Aujourd’hui, l’Eglise fête sa dignité de « mère des saints, image de la cité céleste » (A. Manzoni), et manifeste sa beauté d’épouse immaculée du Christ, source et modèle de toute sainteté. Elle ne manque certes pas de fils contestataires et rebelles, mais c’est dans les saints qu’elle reconnaît ses traits caractéristiques, et c’est précisément en eux qu’elle goûte sa joie la plus profonde. Dans la première Lecture, l’auteur du Livre de l’Apocalypse les décrit comme « une foule immense, que nul ne pouvait dénombrer, de toute nation, race, peuple et langue » (Ap 7, 9). Ce peuple comprend les saints de l’Ancien Testament, à partir d’Abel le juste et du fidèle Patriarche Abraham, ceux du Nouveau Testament, les nombreux martyrs du début du christianisme, les bienheureux et saints des siècles successifs, jusqu’aux témoins du Christ de notre époque. Il sont tous unis par la volonté d’incarner l’Evangile dans leur existence, sous l’impulsion de l’éternel animateur du Peuple de Dieu qu’est l’Esprit Saint.
Mais « à quoi sert notre louange aux saints, à quoi sert notre tribut de gloire, à quoi sert cette solennité elle-même? ». C’est par cette question que commence une célèbre homélie de saint Bernard pour le jour de la Toussaint. C’est une question que nous pourrions nous poser également aujourd’hui. Et la réponse que le saint nous donne est tout aussi actuelle: « Nos saints – dit-il – n’ont pas besoin de nos honneurs et et ils ne reçoivent rien de notre culte. Pour ma part, je dois confesser que, lorsque je pense aux saints, je sens brûler en moi de grands désirs » (Disc. 2; Opera Omnia Cisterc. 5, 364sqq). Telle est donc la signification de la solennité d’aujourd’hui: en regardant l’exemple lumineux des saints, réveiller en nous le grand désir d’être comme les saints: heureux de vivre proches de Dieu, dans sa lumière, dans la grande famille des amis de Dieu. Etre saint signifie: vivre dans la proximité de Dieu, vivre dans sa famille. Et telle est notre vocation à tous, répétée avec vigueur par le Concile Vatican II, et reproposée aujourd’hui de façon solennelle à notre attention.

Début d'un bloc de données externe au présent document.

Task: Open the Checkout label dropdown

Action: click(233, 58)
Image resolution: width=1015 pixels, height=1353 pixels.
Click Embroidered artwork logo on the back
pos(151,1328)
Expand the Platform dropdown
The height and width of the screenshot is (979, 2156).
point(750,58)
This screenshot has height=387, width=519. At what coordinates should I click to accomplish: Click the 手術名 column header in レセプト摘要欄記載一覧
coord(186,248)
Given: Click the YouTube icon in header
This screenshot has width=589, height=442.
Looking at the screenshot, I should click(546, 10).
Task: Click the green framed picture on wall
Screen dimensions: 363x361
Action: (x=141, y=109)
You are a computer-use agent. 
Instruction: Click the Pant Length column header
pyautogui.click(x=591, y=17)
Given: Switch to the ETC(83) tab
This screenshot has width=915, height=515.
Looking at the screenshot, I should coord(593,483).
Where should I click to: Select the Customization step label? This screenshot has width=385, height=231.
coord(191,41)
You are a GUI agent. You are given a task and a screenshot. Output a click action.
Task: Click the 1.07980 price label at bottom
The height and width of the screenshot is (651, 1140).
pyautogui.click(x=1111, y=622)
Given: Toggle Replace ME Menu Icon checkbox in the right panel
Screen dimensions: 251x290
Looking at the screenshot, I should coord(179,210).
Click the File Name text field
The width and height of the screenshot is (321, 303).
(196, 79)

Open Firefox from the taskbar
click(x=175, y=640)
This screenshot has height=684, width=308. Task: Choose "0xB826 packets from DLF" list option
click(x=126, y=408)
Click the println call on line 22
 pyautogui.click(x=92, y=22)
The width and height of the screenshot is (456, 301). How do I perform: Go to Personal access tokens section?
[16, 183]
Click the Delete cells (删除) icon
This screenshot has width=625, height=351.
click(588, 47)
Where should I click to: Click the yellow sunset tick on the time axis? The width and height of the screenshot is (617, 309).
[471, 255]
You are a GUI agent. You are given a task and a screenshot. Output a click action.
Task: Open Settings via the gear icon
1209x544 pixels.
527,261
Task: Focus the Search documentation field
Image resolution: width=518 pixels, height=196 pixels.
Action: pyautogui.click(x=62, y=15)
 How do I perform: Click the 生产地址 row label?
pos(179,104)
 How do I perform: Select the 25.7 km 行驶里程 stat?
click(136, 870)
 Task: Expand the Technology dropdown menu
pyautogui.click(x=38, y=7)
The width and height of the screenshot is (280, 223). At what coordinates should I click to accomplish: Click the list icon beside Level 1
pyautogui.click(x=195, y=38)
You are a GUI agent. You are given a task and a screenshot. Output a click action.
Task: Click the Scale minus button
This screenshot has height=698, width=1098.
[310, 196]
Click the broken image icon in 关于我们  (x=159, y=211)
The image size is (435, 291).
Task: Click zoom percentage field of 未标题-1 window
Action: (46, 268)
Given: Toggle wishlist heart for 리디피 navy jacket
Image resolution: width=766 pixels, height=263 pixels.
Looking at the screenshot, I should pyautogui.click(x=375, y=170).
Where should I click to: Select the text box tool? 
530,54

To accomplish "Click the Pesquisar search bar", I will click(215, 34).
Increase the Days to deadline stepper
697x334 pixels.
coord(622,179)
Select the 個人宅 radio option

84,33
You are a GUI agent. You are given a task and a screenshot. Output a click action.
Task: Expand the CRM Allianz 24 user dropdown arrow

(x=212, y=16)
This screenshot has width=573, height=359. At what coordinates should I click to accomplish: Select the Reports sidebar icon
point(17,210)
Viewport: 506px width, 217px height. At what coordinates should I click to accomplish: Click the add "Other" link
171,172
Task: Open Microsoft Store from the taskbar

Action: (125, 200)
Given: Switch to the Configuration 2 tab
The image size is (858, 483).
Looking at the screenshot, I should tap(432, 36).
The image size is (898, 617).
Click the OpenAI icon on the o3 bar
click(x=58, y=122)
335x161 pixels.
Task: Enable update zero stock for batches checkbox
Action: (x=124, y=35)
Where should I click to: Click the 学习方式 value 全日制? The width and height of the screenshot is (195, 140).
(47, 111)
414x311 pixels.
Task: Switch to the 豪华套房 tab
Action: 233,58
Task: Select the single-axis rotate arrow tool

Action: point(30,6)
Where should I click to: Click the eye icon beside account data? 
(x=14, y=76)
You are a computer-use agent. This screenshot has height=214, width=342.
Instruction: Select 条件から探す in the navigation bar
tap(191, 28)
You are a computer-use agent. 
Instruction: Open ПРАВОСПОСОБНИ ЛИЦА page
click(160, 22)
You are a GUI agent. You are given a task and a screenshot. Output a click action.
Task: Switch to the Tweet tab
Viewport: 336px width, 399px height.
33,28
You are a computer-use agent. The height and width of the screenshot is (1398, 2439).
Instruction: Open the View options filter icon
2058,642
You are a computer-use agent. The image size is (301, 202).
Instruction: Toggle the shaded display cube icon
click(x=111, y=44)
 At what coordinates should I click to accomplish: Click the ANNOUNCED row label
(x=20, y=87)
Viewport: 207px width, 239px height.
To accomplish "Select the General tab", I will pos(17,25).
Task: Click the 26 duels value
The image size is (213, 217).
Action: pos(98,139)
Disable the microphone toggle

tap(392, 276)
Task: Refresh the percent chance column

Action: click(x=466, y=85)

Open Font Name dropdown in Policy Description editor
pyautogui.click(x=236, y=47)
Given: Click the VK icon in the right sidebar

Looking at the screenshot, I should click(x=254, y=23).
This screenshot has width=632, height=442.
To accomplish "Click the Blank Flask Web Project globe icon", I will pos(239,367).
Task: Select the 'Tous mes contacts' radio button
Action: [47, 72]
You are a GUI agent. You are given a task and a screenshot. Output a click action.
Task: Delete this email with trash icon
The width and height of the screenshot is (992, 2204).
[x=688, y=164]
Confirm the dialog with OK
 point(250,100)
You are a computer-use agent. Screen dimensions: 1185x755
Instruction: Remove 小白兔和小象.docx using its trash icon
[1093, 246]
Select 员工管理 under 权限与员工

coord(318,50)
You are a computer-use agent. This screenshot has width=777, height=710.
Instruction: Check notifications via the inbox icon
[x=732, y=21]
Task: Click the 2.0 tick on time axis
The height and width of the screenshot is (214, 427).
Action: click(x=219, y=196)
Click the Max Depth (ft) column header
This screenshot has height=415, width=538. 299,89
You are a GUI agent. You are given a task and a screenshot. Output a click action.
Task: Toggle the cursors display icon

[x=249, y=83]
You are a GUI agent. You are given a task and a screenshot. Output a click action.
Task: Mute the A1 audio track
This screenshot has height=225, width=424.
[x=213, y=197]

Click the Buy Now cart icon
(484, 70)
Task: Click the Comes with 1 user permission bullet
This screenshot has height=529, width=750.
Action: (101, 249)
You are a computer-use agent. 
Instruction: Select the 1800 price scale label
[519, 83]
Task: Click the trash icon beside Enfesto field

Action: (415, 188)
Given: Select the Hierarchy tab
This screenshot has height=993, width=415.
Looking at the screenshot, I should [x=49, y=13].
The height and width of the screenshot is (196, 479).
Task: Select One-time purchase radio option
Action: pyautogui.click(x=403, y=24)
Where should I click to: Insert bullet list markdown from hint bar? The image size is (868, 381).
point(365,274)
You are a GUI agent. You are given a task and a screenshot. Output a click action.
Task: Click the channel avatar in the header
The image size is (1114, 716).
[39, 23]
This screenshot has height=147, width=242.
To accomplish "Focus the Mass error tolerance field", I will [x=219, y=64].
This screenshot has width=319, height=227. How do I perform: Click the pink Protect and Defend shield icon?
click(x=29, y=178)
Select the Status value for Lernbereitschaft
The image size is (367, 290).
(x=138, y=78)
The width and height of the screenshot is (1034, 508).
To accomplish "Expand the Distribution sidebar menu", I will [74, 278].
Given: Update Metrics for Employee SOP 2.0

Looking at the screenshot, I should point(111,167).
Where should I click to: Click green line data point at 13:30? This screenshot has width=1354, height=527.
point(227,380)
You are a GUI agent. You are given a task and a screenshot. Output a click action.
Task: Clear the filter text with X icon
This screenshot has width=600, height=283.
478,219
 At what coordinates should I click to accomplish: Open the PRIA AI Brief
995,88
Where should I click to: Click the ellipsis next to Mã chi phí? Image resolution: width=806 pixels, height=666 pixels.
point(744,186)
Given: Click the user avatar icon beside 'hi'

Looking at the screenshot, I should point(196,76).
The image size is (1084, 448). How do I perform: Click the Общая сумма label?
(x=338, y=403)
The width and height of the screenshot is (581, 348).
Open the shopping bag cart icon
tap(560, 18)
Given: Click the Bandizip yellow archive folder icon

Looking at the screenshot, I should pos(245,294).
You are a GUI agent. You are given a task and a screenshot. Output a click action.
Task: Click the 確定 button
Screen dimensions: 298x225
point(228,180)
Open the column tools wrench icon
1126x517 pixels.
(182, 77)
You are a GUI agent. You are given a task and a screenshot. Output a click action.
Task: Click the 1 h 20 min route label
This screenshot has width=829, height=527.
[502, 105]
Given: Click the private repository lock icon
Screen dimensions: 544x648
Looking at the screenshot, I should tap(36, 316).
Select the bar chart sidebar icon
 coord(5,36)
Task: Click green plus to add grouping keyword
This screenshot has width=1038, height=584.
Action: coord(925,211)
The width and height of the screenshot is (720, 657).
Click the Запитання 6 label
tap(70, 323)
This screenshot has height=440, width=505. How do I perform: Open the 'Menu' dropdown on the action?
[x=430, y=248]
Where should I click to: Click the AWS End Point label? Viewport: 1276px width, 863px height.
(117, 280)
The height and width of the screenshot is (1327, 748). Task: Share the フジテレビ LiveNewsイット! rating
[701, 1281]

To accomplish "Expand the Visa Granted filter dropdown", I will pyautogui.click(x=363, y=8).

Mais comment pouvons-nous devenir saints, amis de Dieu? On peut répondre à cette interrogation tout d’abord par une négation: pour être saint, il n’est pas nécessaire d’accomplir des actions et des oeuvres extraordinaires, ni de posséder des charismes exceptionnels. On peut ensuite répondre par une affirmation: il est nécessaire avant tout d’écouter Jésus, et de le suivre sans se décourager face aux difficultés. « Si quelqu’un me sert – nous avertit-Il – qu’il me suive, et là où je suis, là aussi sera mon serviteur. Si quelqu’un me sert, mon Père l’honorera » (Jn 12, 26). Celui qui a confiance en Lui et l’aime d’un amour sincère, comme le grain de blé tombé en terre, accepte de mourir à lui-même. En effet, il sait que celui qui veut garder sa vie pour lui-même la perd, et que celui qui se donne, se perd, et trouve précisément ainsi la vie. (cf. Jn 12, 24-25). L’expérience de l’Eglise démontre que toute forme de sainteté, tout en suivant des parcours différents, passe toujours par le chemin de la croix, le chemin du renoncement à soi-même. Les biographies des saints décrivent des hommes et des femmes qui, dociles aux desseins divins, ont parfois affronté des épreuves et des souffrances indescriptibles, des persécutions et le martyre. Ils ont persévéré dans leur engagement, « ce sont ceux qui viennent de la grande épreuve – lit-on dans l’Apocalypse – ils ont lavé leurs robes et les ont blanchies dans le sang de l’Agneau » (v. 14). Leurs noms sont inscrits dans le livre de la vie (cf. Ap 20, 12); leur demeure éternelle est le Paradis. L’exemple des saints est pour nous un encouragement à suivre les mêmes pas, à ressentir la joie de celui qui a confiance en Dieu, car l’unique cause véritable de tristesse et de malheur pour l’être humain est de vivre loin de Lui.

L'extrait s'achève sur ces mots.